Background : Infection with SARS-CoV-2 leads to an altered hemostatic system and Covid-19 associated coagulopathy (CAC). Platelet counts remain overall unaltered, but thromboembolic events are frequently reported. Studies on the contribution of platelets to CAC are emerging but still lacking precise cohort comparison and broad analyses of platelet markers. Aims : We aimed to analyze platelet receptor expression and function on platelets and biomarkers in platelet-poor plasma to investigate the role of platelets in the onset of critical progression of CAC. Methods : Extensive platelet function analyses were performed on 34 critically-ill patients with Covid-19 and data was compared to sepsis patients ( n = 24) and non-SARS-CoV-2 acute infection ( n = 18). Tests included PFA-200, aggregometry, flow cytometry and whole mount TEM. Plasma levels of TPO, sCD62P and sGPVI were determined by ELISA. For all patients, relatives, and for healthy controls ( n = 10) informed consent was obtained. Results : While platelet counts in patients of our Covid-19 cohort were expectably unaltered, platelet function was severely impaired in multiple assays. Platelets failed to aggregate in response to ADP or TRAP-6 and could not activate integrin response or release α-granules.

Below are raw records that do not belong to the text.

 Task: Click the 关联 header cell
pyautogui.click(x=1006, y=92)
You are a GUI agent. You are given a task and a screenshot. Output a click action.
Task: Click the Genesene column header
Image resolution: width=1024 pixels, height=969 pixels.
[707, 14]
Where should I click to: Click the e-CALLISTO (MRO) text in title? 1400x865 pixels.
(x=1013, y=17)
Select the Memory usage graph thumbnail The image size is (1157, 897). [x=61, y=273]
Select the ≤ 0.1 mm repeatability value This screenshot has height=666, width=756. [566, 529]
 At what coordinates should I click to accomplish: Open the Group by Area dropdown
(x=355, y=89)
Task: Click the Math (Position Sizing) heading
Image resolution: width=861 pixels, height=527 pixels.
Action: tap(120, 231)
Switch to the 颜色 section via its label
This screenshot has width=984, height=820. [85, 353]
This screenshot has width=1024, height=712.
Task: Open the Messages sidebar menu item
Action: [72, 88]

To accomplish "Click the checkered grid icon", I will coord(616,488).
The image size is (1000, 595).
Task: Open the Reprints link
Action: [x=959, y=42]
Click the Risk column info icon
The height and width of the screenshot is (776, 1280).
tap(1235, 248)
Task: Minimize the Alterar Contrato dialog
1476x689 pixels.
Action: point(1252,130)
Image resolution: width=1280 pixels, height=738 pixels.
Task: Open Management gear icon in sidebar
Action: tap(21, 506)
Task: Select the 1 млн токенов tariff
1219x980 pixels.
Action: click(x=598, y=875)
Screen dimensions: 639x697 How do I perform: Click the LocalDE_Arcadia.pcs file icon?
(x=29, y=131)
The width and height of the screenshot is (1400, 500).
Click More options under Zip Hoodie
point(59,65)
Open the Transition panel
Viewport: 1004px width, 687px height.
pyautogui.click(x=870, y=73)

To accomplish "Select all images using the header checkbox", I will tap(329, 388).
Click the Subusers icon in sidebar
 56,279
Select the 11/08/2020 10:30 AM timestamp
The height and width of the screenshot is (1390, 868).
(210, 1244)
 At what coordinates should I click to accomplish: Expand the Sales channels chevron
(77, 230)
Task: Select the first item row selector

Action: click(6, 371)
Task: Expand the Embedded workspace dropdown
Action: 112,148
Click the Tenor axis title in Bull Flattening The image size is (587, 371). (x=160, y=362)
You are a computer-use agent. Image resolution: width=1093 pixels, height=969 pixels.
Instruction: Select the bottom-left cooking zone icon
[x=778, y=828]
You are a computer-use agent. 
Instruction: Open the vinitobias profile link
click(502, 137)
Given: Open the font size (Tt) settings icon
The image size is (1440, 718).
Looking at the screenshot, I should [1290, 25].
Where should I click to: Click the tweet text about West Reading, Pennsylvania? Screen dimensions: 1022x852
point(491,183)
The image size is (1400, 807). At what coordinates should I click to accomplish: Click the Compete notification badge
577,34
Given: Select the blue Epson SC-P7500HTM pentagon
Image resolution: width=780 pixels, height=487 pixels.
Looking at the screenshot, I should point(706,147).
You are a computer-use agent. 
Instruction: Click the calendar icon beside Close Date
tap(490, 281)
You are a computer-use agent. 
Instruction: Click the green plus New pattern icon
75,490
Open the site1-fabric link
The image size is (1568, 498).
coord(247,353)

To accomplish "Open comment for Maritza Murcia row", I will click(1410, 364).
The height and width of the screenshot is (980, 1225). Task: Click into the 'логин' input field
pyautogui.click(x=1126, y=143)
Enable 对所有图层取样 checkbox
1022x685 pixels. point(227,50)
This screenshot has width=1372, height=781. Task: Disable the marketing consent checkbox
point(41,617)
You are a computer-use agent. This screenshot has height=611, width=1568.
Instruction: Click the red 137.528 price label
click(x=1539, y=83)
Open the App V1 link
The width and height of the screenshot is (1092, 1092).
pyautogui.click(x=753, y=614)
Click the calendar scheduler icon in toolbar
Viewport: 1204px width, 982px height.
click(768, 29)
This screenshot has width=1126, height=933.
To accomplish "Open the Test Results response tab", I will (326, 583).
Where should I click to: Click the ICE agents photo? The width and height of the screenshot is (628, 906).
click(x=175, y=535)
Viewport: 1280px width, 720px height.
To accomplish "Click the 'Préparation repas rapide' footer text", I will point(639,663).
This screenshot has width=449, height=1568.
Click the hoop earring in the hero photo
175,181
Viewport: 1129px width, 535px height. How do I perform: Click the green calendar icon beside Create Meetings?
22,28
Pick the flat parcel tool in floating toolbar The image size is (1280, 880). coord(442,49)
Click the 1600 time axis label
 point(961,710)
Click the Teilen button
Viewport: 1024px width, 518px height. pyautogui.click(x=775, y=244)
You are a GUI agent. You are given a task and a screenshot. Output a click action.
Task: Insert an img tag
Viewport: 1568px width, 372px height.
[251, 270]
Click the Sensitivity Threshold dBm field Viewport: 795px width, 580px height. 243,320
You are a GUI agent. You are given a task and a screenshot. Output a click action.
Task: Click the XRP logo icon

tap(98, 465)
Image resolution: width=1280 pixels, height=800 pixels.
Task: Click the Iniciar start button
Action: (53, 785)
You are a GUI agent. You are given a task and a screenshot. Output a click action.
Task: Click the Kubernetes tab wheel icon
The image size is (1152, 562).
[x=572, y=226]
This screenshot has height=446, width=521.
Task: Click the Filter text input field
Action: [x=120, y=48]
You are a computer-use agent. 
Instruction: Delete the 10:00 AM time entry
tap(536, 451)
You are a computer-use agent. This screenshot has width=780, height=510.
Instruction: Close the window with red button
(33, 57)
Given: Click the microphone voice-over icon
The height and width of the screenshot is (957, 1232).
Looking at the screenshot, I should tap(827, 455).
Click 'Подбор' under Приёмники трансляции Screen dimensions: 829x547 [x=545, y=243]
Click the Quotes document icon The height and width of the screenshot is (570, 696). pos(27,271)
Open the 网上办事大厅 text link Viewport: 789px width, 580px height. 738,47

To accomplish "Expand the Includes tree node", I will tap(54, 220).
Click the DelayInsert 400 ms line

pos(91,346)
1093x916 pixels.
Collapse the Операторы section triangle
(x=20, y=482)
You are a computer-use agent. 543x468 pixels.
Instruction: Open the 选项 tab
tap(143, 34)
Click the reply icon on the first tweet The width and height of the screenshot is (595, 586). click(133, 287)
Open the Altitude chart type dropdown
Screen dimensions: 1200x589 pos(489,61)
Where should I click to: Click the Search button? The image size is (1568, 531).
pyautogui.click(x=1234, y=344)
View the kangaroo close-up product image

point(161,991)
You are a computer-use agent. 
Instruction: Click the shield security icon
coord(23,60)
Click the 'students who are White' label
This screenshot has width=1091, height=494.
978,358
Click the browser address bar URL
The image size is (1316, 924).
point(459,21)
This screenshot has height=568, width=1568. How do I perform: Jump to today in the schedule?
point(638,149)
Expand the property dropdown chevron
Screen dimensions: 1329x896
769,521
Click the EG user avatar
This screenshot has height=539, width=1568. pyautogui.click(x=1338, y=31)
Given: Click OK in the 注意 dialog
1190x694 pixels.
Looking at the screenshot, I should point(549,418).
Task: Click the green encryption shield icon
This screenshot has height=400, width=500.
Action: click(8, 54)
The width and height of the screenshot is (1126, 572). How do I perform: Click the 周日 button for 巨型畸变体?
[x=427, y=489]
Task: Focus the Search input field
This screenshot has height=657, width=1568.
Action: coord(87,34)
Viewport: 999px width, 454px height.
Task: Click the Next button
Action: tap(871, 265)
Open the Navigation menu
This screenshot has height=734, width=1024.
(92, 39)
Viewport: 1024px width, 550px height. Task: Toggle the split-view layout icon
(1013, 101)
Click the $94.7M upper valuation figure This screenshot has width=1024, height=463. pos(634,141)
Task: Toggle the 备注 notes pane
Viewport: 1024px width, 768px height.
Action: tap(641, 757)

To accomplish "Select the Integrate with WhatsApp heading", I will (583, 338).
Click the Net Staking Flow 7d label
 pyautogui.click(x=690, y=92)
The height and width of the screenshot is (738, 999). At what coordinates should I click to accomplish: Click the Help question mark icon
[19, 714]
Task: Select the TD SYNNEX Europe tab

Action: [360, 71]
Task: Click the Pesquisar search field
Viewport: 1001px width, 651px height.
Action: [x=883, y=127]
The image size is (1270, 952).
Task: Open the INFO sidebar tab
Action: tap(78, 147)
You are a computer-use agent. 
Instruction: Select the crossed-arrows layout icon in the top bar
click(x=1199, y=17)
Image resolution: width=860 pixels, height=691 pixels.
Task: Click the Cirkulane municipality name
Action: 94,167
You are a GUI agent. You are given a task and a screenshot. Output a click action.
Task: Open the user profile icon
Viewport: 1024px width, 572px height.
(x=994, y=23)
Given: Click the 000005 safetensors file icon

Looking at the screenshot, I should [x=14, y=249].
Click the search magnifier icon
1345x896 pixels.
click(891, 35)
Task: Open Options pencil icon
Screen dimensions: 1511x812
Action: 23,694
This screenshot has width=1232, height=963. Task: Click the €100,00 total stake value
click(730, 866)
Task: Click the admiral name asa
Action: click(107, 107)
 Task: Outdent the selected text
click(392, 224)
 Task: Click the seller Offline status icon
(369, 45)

The amount of platelet-leukocyte aggregates was markedly elevated, indicating previous platelet activation in line with higher levels of sCD62P and sGPVI. Remarkably, we observed platelet exhaustion in Covid-19 patients using whole mount TEM by means of a lack of dense granules corroborating with impaired uptake of mepacrine. Conclusions : Our data imply that SARS-CoV-2 infection leads to a sub-threshold activation of platelets in a way that they become activated already before critical disease progression, without being cleared from the circulation, which is in striking contrast to sepsis. The platelet pool appears to be exhausted with detrimental consequences for thrombus stability and the risk of thromboembolic events. The mere platelet count in Covid-19 does thus not reflect progression to CAC, whereas platelet function is of high prognostic relevance.